Many youth workers would come out in cold sweats at the thought of parading their young people in front of a camera team. "I was worried because these are vulnerable young people, but the producers made a huge investment in them and spent time with them beforehand," says Brand. "The show does not brush over the problems, and shows some colourful language and interesting behaviour, but it also shows them becoming a team and achieving."

In the end, Brand hopes that Duncan's week as a youth worker will not only cause him to challenge his preconceptions but will also reach a wider audience. "We wanted to show that good quality intervention makes dramatic changes in people's lives, and wanted to get across the fact that these young people are individuals, and engaging young people who have some problems that need to be dealt with," she explains. And that's a message that everyone in youth work would like to put across. l

My Week in the Real World will be shown on 3 March at 9pm on BBC2

LANGLEY ESTATE YOUTH INCLUSION PROGRAMME

The youth inclusion programme targets 50 young people on the Langley Estate in Middleton, Manchester. Run by national charity Crime Concern Trust and funded by the Youth Justice Board, the Neighbourhood Renewal Fund and Positive Activities for Young People, it operates several projects, including a girls' group, mechanics projects for young women and young men and sexual health projects.

The mechanics course, Langley Wheels Project, is a 12-week programme including practical mechanical skills, driver awareness and life-skills workshops. It aims to develop young people's awareness of the consequences of car crime and the costs associated with driving.

The Langley Estate programme also runs Community Merit Awards, a Youth Justice Board initiative that aims to get young people involved in their community. "They did up the shopping centre and planted flowers," says project worker Nicky Brand. "Older people see young people who they would have avoided making an effort to improve the community."

As part of the Community Merit Awards, the young people featured on the programme have also been visiting pensioners on the estate and collecting their vinyl records so that they can turn them into CDs.

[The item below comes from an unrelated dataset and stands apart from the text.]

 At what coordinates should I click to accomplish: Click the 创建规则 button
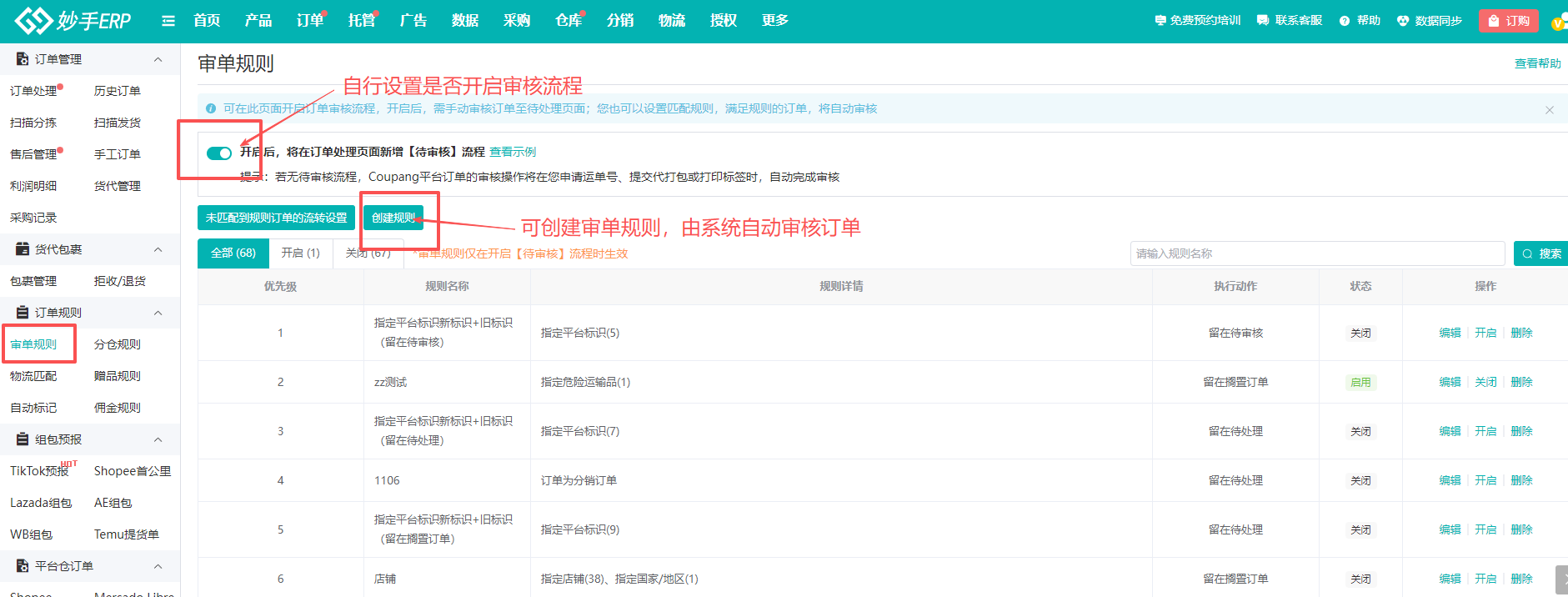393,218
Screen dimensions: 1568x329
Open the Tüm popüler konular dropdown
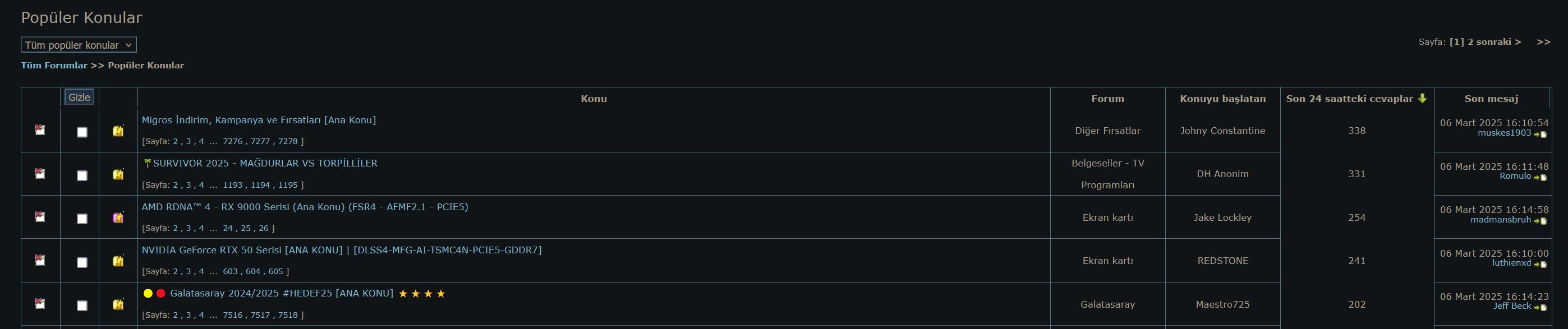point(79,45)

According to the Middleton Town Crime & Disorder Partnership, the project has reduced the number of incidents involving young people causing a nuisance in the area, and low-level vandalism.

"Older people see young people who they would have avoided making an effort to improve the community"

Nicky Brand, project worker, Langley Estate Youth Inclusion Programme

ALAN DUNCAN: A BIOGRAPHY

Referred to as "the Bonsai Heseltine" by The Independent's Paul Routledge (a quote flagged up on his web site www.alanduncan.org. uk), Alan Duncan, MP for Rutland and Melton since 1992, was appointed shadow secretary of state for constitutional affairs in November 2003. He has been shadow foreign minister for the Americas, the Middle East and the Indian subcontinent, shadow minister for trade and industry and shadow health minister, and served on the Social Security Select Committee 1993-95. Duncan wrote Saturn's Children - How the State Devours Liberty, Prosperity and Virtue (Sinclair Stevenson, May 1995).

He was the first sitting Tory MP to openly state that he is gay.

His past statements on youth justice include: "We need to see tougher penalties against those whose criminal and antisocial behaviour is destroying communities across the country."